I hope you get to try this pepper rasam soon because it is hot and delicious! If there is one food I can eat everyday(and I did for years!) its rasam. If you have any questions or comments please let me know in the comments section. I always love hearing from you and will get back to your questions asap. You can also follow along on social media including Instagram, Pinterest and/or Facebook.
Recipe
Pepper Rasam
Ingredients
Spice Mix
- 2 tablespoon Toor Dal (Split Pigeon Pea Lentils)
- 4 teaspoon Black Pepper
- 4 Dry Red Chili preferably Guntur or any other spicy variety
- 4 teaspoon Coriander Seeds
- 2 teaspoon Cumin Seeds
Other Ingredients
- 3 medium Slighly ripe tomatoes
- 2 teaspoon Tamarind Paste
- ½ tsp + 2 pinches Asafoetida
- ½ teaspoon Turmeric Powder
- 1 tablespoon Ghee or Any Neutral Oil
- 1 teaspoon Black Mustard Seeds
- 8 Curry Leaves washed and dried
- 5 cups Water
- Salt to taste
Instructions
Making the Rasam Spice Mix
- Heat a small pan at medium low heat. Add the whole spices that need to be toasted and gently saute it until golden brown all over. Make sure the spices dont burn. Let this mixture cool for a few minutes before grinding to a fine powder.

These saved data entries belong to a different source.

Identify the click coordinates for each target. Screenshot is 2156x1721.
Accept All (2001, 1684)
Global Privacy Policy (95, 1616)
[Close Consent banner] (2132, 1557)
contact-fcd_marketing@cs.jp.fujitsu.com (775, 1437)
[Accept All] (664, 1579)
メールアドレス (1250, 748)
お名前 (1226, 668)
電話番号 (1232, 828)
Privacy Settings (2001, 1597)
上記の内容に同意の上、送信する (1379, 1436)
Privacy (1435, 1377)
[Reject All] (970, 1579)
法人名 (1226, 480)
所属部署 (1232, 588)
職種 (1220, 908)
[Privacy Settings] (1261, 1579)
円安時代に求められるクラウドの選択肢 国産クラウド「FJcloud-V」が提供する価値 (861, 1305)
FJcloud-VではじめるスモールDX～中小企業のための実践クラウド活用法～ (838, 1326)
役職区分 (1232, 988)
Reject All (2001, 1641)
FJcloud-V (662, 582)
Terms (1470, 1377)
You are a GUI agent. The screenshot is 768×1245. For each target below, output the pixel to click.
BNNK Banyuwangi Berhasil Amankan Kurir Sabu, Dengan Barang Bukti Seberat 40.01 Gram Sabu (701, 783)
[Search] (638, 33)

- Add the water to a large sauce pan and heat it to medium level. Add the tamarind paste and mix well. Add ½ teaspoon of asafoetida and turmeric each. Also add the chopped tomatoes. Mix well and let this mixture boil for 15 minutes. Check every few minutes and give it a mix.
- Add salt and taste it. Add more water if you find the flavor too strong and want to tone it down a bit. Simmer for 5 more minutes.
- Heat a small pan and add the ghee. Once it is slighly hot, add the mustard seeds and the curry leaves. Add couple of pinches of asafoetida and wait for 10 seconds before turning off the stove.
- Pour this tempered mixture in to the rasam and mix well. Serve hot with rice and poriyal/palya.
Notes
- If you prefer less heat, then i would suggest skipping the traditional spicy red Indian chili and substitute with Kashmiri red chili or any of low spicy mexican chiles like Guajillo or Ancho. The flavors will vary from the original but should still be good. You can also reduce the black pepper by one or 2 teaspoons.
- Pepper Rasam is a great drink for when you have colds/coughs. The black pepper definitely helps clear up those sinuses!
- Rasam generally is low on protein although some varieties have mixed in cooked lentils. I would recommend adding a protein rich side like kootu, usuli.